The company is also in the market to buy a sterile compounding pharmacy where allergy treatments would be mixed and sent out to participating clinics. Spires is laying the groundwork for that endeavor by reviewing and writing letters of intent, conducting due diligence inquiries, securing funds and establishing terms.

Sticking with the theme of convenience, UAS recently released a smartphone app, myAllergyPal. With several thousand users, the Class 1 medical device helps patients track injection doses, receive reminders, and also provides information on pollen counts and other environmental factors. The app has increased patient compliance by 36 percent, Spires says.

In October 2019, UAS launched a pilot program around penicillin testing. It’s a question we all get at the doctor— “are you allergic to penicillin?”—but not as many people are allergic as once thought, Spires says, adding that taking stronger antibiotics and medications in lieu of penicillin is dangerous because it builds up resistance.

Taking the sting out of allergy therapy

In supporting all of these endeavors, Spires collaborates with senior management, finance, sales and operations departments to identify goals, clarify roles, discuss liability issues and negotiate fees and contracts. He also works with account managers to ensure the sales side is explaining products accurately and not misleading or confusing customers and associates, he explains.

Spires also focuses on internal and external education around the anti-kickback statute, a health care fraud and abuse law passed in 1972 prohibiting the exchange of money—or anything of monetary value—for referrals. Under the UAS model, the company only bills physicians (and not patients, insurance carriers or federal programs such as Medicare) for the allergy testing and immunotherapy preparation.

While this is allowed under a federal personal services contract exception, it’s not as widely known as the kickback statute, Spires notes—so he works to educate insurance companies, physicians and other attorneys to help prevent litigation and fraud claims.

In addition, Spires collaborates with outside counsel to get the “right” answer instead of the “right now” answer for his executive team.

A former trial attorney for the U.S. Air Force, his philosophy has long been to respond to an unlikely request by a superior with, “no, but” instead of a flat-out “no.” It’s an approach that has earned him respect as well as a seat at decision-making tables.

In an analogy hearkening to his Air Force background, he notes, “I’d rather be invited to a takeoff than to have to clean up a crash site.”

“You don’t want to be the roadblock,” he adds. “People come to you to remove the roadblocks.”

Health care law: It’s about the people

An Arkansas native, Spires was always told by his pharmacist father to “do something more than I have done.”

That in mind, in the last months of law school at the University of Arkansas, he met a recruiter for the Judge Advocate General’s Corps (JAG) and was encouraged to apply. He was enticed by the opportunity to immediately get into the courtroom setting, he recalls.
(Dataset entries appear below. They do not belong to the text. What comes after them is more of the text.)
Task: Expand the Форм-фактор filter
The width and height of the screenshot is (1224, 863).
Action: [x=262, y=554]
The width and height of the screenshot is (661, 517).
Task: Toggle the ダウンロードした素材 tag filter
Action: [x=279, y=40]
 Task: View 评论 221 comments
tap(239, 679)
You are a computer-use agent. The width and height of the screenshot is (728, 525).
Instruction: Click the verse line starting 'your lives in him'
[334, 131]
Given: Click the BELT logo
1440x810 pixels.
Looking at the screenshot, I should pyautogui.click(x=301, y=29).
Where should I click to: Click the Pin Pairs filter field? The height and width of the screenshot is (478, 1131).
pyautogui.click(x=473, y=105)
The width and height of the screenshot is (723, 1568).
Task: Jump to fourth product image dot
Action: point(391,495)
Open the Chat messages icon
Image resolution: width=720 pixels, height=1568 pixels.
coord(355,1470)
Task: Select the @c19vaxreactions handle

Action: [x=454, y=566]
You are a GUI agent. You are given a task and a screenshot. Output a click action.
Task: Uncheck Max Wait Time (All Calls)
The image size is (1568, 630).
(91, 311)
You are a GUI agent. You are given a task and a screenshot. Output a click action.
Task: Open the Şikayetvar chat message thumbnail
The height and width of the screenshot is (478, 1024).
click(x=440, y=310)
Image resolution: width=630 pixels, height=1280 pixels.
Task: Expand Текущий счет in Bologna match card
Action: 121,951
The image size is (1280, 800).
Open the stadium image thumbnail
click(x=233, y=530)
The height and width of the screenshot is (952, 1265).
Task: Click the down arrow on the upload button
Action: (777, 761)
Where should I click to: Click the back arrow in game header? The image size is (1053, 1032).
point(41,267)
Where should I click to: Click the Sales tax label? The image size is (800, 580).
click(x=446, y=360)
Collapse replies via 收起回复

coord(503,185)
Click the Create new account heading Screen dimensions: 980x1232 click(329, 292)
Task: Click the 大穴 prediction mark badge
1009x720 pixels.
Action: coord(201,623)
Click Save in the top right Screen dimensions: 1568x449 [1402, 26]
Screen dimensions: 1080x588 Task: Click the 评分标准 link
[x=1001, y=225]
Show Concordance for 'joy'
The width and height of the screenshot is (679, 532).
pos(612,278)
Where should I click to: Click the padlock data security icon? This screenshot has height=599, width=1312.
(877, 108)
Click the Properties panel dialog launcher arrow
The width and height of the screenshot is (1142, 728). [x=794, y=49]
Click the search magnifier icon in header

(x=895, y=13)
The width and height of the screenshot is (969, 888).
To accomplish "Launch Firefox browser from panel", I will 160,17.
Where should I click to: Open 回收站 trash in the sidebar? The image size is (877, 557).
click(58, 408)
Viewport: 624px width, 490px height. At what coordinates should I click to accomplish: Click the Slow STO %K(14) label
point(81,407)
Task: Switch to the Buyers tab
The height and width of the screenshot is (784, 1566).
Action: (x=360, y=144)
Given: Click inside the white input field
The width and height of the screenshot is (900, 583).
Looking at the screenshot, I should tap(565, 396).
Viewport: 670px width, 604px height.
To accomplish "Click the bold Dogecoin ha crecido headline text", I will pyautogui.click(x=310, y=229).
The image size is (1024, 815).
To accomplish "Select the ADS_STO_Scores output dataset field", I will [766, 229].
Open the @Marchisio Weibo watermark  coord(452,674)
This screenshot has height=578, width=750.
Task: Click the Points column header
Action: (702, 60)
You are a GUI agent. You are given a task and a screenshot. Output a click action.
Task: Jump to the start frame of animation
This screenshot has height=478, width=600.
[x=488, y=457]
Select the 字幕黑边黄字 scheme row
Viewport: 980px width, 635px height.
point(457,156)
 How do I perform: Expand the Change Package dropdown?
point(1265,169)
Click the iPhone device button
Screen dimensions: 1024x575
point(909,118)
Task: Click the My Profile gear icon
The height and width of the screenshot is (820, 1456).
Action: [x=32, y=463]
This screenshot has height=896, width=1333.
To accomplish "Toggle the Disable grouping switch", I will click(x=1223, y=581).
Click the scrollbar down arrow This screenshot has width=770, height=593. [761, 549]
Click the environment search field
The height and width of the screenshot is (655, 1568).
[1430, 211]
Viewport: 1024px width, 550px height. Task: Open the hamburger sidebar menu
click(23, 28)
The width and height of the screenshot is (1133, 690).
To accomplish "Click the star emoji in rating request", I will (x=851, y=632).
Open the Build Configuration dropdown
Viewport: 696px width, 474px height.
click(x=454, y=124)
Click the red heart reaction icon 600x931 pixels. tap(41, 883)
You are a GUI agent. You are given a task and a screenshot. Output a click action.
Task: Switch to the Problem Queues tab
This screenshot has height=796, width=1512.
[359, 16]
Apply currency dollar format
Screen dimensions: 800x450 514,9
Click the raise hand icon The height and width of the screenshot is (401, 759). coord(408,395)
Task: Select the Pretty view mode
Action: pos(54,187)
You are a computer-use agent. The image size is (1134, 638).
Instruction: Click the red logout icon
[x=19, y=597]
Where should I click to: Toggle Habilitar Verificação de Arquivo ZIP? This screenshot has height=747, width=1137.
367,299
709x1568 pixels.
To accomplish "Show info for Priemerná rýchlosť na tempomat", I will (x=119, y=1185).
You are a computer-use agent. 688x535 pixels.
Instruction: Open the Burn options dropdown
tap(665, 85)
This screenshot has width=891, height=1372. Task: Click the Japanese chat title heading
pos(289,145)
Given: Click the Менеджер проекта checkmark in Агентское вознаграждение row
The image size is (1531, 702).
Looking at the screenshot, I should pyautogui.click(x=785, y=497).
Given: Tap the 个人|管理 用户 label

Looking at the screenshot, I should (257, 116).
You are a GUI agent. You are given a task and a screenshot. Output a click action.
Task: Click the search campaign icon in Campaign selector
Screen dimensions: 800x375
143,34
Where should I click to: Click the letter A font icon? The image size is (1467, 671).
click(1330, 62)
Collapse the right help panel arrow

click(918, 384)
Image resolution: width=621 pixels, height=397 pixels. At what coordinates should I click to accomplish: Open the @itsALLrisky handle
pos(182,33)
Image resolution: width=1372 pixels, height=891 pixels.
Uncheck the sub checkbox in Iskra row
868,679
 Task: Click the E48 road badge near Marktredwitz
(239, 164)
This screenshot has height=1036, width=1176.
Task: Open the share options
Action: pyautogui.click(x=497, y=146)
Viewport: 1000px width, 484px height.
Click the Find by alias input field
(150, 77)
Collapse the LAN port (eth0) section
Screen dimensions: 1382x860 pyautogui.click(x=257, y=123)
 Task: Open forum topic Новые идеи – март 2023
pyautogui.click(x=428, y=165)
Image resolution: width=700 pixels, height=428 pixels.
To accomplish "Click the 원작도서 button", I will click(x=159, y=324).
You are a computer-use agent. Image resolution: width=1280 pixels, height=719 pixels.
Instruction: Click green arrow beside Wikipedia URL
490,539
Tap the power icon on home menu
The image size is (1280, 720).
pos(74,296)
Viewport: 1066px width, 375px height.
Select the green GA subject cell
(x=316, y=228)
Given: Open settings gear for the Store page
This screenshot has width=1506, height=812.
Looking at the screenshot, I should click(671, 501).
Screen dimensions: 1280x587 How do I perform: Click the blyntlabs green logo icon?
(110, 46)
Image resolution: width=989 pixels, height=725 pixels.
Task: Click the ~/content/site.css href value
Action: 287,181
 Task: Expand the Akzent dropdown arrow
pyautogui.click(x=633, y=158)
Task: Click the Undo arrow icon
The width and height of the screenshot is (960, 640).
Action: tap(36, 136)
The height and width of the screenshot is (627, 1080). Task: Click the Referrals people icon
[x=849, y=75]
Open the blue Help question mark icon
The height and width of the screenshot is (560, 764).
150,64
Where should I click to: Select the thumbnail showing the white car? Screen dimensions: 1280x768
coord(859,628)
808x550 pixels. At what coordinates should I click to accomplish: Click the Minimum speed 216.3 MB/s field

And while the acceptance rate was only 10 percent, he was one of the elite few who made it in. It proved a dynamic legal and professional experience: In his first year, he handled 20 criminal trials, and was moved to different sectors and divisions annually. Over the course of his 20-year career he worked as a trial attorney and a hospital attorney; coordinated with outside counsel and performed general counsel functions; and gained expertise in employment law and medical malpractice cases.

He was particularly drawn to medical malpractice and health care law because it’s people-centric, he says. He enjoys the teaching aspect—digesting health care and legal rules and explaining them in simple terms.

After retiring from JAG in 2015 and working for a year for the Texas Medical Board, he joined UAS in April 2016. Much of his spare time is devoted to legal matters, as well: He independently offers in-home, reduced cost will, trust and power of attorney functions for people who are terminally ill, injured or otherwise housebound or incapacitated.

This fits with his overall dedication and appeal for the human aspects of law. “You’re not dealing with contract disputes,” Spires says, “you’re dealing with people, you’re helping people and improving lives.”